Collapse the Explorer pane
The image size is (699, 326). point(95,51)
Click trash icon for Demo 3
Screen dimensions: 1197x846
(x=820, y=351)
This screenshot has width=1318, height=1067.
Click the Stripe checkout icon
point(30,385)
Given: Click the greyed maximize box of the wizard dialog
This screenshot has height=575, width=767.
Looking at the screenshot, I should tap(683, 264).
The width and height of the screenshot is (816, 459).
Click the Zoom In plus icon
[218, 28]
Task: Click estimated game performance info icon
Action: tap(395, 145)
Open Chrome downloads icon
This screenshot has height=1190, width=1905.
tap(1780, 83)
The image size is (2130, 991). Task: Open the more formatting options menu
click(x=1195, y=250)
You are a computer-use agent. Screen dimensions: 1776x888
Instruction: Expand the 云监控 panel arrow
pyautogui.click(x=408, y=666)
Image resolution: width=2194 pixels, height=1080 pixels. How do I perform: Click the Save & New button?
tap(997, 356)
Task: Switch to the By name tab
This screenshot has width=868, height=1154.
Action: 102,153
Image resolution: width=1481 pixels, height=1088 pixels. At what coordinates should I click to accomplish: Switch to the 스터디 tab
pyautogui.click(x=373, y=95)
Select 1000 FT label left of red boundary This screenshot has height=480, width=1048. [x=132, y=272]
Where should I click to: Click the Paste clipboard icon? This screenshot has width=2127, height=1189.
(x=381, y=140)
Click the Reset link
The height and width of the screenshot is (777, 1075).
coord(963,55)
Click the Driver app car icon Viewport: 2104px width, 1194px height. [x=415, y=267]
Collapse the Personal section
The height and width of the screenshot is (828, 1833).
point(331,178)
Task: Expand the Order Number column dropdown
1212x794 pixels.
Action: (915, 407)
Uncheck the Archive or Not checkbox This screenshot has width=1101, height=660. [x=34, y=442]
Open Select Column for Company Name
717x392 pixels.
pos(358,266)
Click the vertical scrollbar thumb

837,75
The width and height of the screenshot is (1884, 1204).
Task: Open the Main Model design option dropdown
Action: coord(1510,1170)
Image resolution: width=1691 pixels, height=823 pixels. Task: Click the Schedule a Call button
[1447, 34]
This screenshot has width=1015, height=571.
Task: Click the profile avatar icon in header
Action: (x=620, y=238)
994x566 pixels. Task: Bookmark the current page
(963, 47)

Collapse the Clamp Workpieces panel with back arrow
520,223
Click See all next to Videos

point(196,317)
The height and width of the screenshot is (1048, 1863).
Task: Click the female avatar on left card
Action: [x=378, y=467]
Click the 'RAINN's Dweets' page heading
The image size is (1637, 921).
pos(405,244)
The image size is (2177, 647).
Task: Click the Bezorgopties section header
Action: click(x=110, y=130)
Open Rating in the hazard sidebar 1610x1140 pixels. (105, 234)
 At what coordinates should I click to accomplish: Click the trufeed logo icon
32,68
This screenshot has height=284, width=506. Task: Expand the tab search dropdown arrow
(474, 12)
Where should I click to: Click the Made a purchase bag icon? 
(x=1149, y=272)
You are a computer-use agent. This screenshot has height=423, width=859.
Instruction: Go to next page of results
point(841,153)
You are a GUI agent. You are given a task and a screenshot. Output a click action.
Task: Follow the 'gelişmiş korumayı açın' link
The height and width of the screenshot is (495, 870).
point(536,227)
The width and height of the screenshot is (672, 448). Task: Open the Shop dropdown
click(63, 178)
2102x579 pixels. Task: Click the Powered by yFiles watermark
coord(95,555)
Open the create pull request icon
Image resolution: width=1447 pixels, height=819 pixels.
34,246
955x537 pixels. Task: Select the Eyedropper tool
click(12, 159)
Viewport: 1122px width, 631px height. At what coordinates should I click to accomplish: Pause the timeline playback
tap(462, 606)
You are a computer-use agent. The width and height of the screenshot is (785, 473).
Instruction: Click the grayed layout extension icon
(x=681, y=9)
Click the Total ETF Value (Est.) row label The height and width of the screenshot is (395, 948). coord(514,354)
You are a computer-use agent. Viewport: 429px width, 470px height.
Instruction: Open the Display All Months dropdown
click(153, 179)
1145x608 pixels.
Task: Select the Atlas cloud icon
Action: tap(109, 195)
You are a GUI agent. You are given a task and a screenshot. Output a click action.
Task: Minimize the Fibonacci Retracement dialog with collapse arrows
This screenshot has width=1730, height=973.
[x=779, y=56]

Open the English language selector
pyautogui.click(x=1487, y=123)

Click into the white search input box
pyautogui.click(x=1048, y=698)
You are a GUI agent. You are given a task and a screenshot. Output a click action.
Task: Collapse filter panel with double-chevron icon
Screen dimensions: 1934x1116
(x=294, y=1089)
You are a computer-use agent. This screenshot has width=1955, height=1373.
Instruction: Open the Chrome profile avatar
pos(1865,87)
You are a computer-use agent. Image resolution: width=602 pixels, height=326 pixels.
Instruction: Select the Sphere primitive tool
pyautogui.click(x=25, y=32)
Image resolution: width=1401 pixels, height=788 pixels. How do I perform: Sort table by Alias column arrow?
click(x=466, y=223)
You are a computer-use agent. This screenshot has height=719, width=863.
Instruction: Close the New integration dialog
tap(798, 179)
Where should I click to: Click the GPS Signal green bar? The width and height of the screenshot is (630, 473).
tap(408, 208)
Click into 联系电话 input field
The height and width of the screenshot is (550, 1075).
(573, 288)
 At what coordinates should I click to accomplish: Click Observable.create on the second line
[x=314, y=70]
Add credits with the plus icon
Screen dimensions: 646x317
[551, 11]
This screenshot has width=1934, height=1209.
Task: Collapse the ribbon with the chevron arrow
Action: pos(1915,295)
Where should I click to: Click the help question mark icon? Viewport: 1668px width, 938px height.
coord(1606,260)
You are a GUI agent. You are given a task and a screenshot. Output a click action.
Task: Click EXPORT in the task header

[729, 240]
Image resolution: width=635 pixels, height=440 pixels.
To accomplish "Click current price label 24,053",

----

- _Work request_:
Each line of the listing above that includes the word "label" should be copied.

- _Exercise answer_:
Select 1000 FT label left of red boundary This screenshot has height=480, width=1048. [x=132, y=272]
Click the Total ETF Value (Est.) row label The height and width of the screenshot is (395, 948). coord(514,354)
To accomplish "Click current price label 24,053",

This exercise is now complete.